Review: On balance, this is a great paper that explores the significance of MTB’s chalkophore system for the electron transport chain. It makes a lot of sense that depriving MTB of copper would impair the effectiveness of the heme-copper oxidase bcc:aa3.  The authors do a very nice job of empirically demonstrating that, in typical laboratory media, the combination of copper chelation and genetic deletion of chalkophore synthesis is necessary to achieve sufficient copper depletion to have a significant phenotype.  The downstream sequelae of disabling bcc:aa3 via copper depletion are elegantly explored in vitro, and are largely as one would expect.  If cytochrome bd is available as an alternate terminal oxidase, MTB is able to survive and even grow, although at a reduced rate; however in the absence of functioning cytochrome bd, MTB suffers catastrophic failure of respiration and ATP production, and consequently cell death.  I especially appreciated the detailed experiments which showed that in the setting of ctaD knockout or Q203 treatment, copper deprivation exerts no additional burden on MTB, thereby clarifying that cytochrome bcc:aa3 is the main pain-point for copper-deprived MTB.  The demonstration that exogenously supplied diisonitrile chalkophore can rescue genetic deletion of nrp is also a very nice additional confirmation of the overall model.

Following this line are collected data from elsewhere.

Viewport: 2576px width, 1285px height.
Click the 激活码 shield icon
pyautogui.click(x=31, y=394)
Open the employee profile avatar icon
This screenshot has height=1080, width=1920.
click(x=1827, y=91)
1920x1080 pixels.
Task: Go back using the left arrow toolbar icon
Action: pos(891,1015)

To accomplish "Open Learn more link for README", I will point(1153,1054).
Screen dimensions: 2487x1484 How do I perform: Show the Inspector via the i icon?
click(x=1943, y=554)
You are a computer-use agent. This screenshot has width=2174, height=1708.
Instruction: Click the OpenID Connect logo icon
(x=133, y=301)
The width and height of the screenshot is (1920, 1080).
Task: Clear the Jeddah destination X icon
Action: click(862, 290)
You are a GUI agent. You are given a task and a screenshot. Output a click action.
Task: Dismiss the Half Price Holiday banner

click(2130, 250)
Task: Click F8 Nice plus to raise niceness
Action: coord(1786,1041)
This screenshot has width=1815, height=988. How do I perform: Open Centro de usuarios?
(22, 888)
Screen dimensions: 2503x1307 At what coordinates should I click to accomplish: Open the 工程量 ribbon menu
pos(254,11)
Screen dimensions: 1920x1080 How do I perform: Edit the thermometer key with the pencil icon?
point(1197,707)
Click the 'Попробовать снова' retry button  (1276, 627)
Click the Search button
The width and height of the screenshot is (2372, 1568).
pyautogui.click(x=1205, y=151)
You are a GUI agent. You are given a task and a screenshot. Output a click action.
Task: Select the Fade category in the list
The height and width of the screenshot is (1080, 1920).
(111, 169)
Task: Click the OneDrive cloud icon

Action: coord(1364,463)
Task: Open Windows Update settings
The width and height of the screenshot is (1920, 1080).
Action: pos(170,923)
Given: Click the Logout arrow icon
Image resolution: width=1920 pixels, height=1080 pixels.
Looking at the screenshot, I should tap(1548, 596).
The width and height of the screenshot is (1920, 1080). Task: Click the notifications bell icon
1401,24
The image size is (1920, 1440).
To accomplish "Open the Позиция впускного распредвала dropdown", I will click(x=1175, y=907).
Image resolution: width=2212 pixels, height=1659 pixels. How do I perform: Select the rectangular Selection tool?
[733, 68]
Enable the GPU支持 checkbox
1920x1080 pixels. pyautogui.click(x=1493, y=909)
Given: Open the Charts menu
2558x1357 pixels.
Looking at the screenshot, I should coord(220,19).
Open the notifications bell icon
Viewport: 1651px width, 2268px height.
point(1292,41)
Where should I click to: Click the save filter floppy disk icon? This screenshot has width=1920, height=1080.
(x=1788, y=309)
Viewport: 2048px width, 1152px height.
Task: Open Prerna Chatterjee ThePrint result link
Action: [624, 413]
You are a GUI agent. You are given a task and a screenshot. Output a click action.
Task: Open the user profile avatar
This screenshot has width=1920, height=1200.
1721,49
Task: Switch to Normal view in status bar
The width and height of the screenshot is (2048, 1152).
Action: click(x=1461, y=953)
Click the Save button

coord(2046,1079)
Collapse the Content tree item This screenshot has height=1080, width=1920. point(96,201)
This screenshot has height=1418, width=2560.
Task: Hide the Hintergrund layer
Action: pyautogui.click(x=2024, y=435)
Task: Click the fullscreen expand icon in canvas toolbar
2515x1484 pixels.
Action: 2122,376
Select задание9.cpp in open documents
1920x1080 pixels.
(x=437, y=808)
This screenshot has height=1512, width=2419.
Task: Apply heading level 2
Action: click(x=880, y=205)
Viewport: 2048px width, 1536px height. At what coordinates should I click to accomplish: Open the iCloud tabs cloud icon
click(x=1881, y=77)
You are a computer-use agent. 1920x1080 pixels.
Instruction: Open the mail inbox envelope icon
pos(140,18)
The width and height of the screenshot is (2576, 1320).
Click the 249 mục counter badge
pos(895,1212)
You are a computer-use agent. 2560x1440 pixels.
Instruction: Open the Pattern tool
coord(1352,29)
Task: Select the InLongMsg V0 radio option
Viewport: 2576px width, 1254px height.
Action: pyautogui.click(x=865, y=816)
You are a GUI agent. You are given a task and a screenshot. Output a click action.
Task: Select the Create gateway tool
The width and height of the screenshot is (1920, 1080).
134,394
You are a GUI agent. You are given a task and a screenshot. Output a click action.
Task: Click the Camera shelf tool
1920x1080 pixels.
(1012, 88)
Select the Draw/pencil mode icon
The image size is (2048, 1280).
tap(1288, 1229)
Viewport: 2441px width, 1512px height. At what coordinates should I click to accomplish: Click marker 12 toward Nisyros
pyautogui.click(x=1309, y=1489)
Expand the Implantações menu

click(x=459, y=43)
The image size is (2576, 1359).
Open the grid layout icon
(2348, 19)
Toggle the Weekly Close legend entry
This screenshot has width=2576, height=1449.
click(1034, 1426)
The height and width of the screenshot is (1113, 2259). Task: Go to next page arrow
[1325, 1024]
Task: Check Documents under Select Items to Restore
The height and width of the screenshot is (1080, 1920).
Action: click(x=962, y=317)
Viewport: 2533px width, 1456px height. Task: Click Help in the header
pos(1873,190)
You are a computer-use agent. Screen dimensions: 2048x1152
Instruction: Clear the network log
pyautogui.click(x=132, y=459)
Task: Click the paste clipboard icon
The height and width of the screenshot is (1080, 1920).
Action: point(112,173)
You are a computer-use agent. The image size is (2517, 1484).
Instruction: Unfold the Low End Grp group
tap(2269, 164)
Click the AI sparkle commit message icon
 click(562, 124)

The mouse experiments clearly demonstrate the relevance of these dynamics to at least some in vivo conditions.  A significant fraction of MTB in muro seems to reside in low-copper niche, and depends on its chalkophore system to obtain sufficient copper.  The demonstration that the synergy between genetic ablation of the chalkophore system and cytochrome bd holds up in muro gives more confidence that the dynamics found in vitro may translate to human infections. To solidify this and understand better the role of this respiratory flexibility it will be important to see how the various mutants behave in animal models that develop more human-like pathology.

It is hard to find much to quibble with in this paper. The experiment in which various strains were plated onto copper replete and depleted agar plates (shown in figure 2C) is discussed as demonstrating 6 logs of killing, however I might rather have phrased it as demonstrating that spontaneous resistance of MTB ∆nrp∆cydAB to copper depletion arises at a rate of approximately 1 in 10^6.  It might be interesting to further investigate the colonies that grew on these plates – do they represent a stable genetic change that confers consistent resistance to copper depletion to their progeny, or do they rather represent a phenotypic adaptation that is not stably inherited.  If they represent a genetic mutation, it might be informative to sequence these colonies and determine what mutations they carry.

Overall this is a convincing piece of work that establishes the main role of the chalkophore system in recruiting copper to support one of the main terminal oxidases in Mycobacterium tuberculosis.

PJF and CEB3 are supported by the Intramural Research Program of the NIAID, NIH.